→ **PROMPT 1**: In the records, starting at the first line and ending at the line containing "click(649, 252)", replace "computer-use agent" with "desktop agent" and reproduce those lines with nothing else changed.

→ **EXCERPTED TEXT**:
::::

Commits · 0bbed3beb4f208eb7771607e67586149d70be8d0 · Kirill Smelkov / linux

25 Jul, 2002 1 commit

[PATCH] Thread-Local Storage (TLS) support · 0bbed3be

Ingo Molnar authored Jul 25, 2002

the following patch implements proper x86 TLS support in the Linux kernel,
via a new system-call, sys_set_thread_area():

   http://redhat.com/~mingo/tls-patches/tls-2.5.28-C6

a TLS test utility can be downloaded from:

    http://redhat.com/~mingo/tls-patches/tls_test.c

what is TLS? Thread Local Storage is a concept used by threading
abstractions - fast an efficient way to store per-thread local (but not
on-stack local) data. The __thread extension is already supported by gcc.

proper TLS support in compilers (and glibc/pthreads) is a bit problematic
on the x86 platform. There's only 8 general purpose registers available,
so on x86 we have to use segments to access the TLS. The approach used by
glibc so far was to set up a per-thread LDT entry to describe the TLS.
Besides the generic unrobustness of LDTs, this also introduced a limit:
the maximum number of LDT entries is 8192, so the maximum number of
threads per application is 8192.

this patch does it differently - the kernel keeps a specific per-thread
GDT entry that can be set up and modified by each thread:

     asmlinkage int sys_set_thread_area(unsigned int base,
               unsigned int limit, unsigned int flags)

the kernel, upon context-switch, modifies this GDT entry to match that of
the thread's TLS setting. This way user-space threaded code can access
per-thread data via this descriptor - by using the same, constant %gs (or
%gs) selector. The number of TLS areas is unlimited, and there is no
additional allocation overhead associated with TLS support.

::::

→ **WORKING DATA**:
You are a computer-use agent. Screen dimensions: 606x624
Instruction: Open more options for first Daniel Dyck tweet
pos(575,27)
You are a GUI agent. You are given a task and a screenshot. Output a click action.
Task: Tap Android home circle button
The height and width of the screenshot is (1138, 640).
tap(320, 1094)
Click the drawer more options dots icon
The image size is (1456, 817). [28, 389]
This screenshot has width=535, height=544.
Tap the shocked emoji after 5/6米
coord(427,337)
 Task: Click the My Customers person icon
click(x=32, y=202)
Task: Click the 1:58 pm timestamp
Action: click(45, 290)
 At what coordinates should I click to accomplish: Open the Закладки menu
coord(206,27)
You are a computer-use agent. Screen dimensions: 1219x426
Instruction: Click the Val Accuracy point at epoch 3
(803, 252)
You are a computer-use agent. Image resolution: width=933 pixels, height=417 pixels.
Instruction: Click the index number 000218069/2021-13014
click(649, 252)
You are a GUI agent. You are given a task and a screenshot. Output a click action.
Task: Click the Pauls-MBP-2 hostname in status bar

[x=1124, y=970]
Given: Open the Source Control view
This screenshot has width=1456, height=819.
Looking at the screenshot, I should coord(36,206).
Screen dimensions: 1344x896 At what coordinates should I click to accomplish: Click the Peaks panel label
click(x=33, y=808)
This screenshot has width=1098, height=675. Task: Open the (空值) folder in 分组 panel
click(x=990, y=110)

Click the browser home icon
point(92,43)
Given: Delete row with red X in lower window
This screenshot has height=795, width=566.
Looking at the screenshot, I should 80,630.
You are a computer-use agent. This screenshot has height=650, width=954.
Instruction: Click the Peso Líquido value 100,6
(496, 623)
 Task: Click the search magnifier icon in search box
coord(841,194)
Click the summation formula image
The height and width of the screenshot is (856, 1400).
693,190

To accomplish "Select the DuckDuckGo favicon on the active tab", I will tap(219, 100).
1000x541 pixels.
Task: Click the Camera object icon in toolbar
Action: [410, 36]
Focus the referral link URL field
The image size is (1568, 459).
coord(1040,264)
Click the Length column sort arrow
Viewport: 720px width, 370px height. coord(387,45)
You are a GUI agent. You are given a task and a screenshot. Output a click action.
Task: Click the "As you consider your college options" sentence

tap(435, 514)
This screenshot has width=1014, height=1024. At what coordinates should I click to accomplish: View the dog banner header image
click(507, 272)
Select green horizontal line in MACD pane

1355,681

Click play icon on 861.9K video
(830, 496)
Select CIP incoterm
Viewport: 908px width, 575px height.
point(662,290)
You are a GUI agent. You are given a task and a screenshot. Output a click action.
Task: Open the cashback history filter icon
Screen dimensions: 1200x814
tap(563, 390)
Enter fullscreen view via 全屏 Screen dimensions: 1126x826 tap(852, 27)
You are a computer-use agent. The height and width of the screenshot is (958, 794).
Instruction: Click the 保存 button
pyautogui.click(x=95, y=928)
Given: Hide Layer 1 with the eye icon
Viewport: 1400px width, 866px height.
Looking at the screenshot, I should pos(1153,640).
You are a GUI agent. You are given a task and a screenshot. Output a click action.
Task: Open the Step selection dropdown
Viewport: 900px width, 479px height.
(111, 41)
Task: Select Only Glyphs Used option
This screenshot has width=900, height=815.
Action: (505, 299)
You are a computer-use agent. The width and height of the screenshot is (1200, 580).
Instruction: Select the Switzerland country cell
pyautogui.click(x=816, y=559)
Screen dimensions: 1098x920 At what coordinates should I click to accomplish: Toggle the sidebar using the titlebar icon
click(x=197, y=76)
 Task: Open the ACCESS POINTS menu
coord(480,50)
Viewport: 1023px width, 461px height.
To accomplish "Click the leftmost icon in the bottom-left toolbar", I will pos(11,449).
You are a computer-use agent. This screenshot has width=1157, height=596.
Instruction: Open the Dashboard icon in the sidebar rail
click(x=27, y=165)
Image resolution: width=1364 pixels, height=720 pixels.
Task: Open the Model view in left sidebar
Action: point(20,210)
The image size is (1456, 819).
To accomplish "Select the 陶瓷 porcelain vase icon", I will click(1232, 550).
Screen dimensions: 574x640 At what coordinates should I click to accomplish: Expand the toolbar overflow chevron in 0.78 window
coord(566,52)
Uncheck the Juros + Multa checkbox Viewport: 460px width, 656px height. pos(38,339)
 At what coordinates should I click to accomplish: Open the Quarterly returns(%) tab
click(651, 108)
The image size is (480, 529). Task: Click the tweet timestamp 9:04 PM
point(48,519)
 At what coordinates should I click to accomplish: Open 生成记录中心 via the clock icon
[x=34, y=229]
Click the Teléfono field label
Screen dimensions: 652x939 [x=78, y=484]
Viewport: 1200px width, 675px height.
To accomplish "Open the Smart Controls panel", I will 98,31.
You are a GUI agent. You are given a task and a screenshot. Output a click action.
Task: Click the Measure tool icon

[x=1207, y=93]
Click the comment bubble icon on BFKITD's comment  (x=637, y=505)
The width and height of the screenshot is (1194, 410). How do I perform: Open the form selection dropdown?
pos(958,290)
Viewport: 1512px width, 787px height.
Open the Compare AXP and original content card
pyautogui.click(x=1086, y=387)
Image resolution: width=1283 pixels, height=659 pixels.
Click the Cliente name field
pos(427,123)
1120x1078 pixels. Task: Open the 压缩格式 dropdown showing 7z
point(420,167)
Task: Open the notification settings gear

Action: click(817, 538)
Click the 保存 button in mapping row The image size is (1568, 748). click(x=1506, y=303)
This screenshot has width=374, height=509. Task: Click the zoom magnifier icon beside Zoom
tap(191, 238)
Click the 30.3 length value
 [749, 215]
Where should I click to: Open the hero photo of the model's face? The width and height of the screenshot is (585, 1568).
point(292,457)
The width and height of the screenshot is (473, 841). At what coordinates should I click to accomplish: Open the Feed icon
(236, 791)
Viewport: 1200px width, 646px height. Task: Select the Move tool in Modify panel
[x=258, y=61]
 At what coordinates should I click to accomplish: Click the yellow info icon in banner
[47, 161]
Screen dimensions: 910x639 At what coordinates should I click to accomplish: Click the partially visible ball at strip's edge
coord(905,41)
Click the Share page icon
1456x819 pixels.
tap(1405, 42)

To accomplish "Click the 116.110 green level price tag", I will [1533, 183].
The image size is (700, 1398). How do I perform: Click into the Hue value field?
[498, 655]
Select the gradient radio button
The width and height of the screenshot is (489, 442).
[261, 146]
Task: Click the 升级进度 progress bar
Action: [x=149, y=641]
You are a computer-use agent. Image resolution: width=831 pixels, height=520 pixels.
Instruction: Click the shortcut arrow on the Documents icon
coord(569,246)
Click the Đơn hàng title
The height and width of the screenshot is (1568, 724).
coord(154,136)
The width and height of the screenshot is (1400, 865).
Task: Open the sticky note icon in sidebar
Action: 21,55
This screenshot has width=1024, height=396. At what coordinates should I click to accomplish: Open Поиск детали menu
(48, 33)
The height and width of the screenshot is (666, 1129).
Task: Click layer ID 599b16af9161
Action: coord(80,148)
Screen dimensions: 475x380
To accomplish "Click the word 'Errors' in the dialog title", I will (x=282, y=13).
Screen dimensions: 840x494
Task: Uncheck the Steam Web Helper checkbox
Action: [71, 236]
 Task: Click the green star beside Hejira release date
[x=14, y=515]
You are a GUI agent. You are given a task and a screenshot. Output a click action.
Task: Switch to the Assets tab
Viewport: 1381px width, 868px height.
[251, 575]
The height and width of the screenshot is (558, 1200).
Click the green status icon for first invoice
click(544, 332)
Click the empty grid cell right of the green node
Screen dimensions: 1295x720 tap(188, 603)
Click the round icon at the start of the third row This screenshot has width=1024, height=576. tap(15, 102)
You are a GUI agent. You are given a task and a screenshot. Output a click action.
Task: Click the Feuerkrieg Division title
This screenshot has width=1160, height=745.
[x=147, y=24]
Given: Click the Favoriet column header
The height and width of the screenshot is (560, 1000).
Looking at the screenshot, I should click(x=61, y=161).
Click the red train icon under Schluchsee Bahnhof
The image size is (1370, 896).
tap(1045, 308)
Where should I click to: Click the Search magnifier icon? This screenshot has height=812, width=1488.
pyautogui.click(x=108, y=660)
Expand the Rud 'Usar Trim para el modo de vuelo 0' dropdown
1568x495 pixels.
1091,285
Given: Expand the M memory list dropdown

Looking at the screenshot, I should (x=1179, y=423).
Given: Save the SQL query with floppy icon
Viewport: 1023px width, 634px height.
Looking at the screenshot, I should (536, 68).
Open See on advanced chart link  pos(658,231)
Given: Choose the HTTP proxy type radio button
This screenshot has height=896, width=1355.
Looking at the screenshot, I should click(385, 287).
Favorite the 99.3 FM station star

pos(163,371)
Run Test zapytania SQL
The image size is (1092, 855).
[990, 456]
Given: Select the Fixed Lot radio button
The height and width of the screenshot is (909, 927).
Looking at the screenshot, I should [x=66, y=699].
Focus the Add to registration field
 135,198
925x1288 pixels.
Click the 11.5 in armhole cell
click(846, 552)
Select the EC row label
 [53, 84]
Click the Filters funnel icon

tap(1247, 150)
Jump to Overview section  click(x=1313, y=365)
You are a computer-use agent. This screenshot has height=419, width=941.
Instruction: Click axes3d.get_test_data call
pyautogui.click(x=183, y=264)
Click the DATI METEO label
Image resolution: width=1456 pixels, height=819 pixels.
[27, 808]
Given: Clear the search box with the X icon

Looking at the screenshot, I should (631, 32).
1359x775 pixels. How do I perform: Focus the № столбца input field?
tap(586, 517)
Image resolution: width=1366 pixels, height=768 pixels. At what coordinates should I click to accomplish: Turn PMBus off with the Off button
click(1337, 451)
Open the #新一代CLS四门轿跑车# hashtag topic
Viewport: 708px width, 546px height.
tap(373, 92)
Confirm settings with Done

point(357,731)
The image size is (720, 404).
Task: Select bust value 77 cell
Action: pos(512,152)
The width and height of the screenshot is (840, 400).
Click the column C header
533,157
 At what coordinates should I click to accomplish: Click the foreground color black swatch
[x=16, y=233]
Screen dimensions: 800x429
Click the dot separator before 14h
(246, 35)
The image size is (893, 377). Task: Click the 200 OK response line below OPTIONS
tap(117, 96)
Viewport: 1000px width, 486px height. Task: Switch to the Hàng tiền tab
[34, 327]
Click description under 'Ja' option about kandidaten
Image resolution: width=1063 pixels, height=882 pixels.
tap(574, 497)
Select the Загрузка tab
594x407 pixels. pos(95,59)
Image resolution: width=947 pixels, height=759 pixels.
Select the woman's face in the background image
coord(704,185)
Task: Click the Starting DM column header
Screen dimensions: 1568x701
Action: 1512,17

::::

→ **PROMPT 2**: Which new system call does the TLS patch add to the Linux kernel?

→ **EXERCISE ANSWER 1**:
You are a desktop agent. Screen dimensions: 606x624
Instruction: Open more options for first Daniel Dyck tweet
pos(575,27)
You are a GUI agent. You are given a task and a screenshot. Output a click action.
Task: Tap Android home circle button
The height and width of the screenshot is (1138, 640).
tap(320, 1094)
Click the drawer more options dots icon
The image size is (1456, 817). [28, 389]
This screenshot has width=535, height=544.
Tap the shocked emoji after 5/6米
coord(427,337)
 Task: Click the My Customers person icon
click(x=32, y=202)
Task: Click the 1:58 pm timestamp
Action: click(45, 290)
 At what coordinates should I click to accomplish: Open the Закладки menu
coord(206,27)
You are a desktop agent. Screen dimensions: 1219x426
Instruction: Click the Val Accuracy point at epoch 3
(803, 252)
You are a desktop agent. Image resolution: width=933 pixels, height=417 pixels.
Instruction: Click the index number 000218069/2021-13014
click(649, 252)

→ **EXERCISE ANSWER 2**: sys_set_thread_area()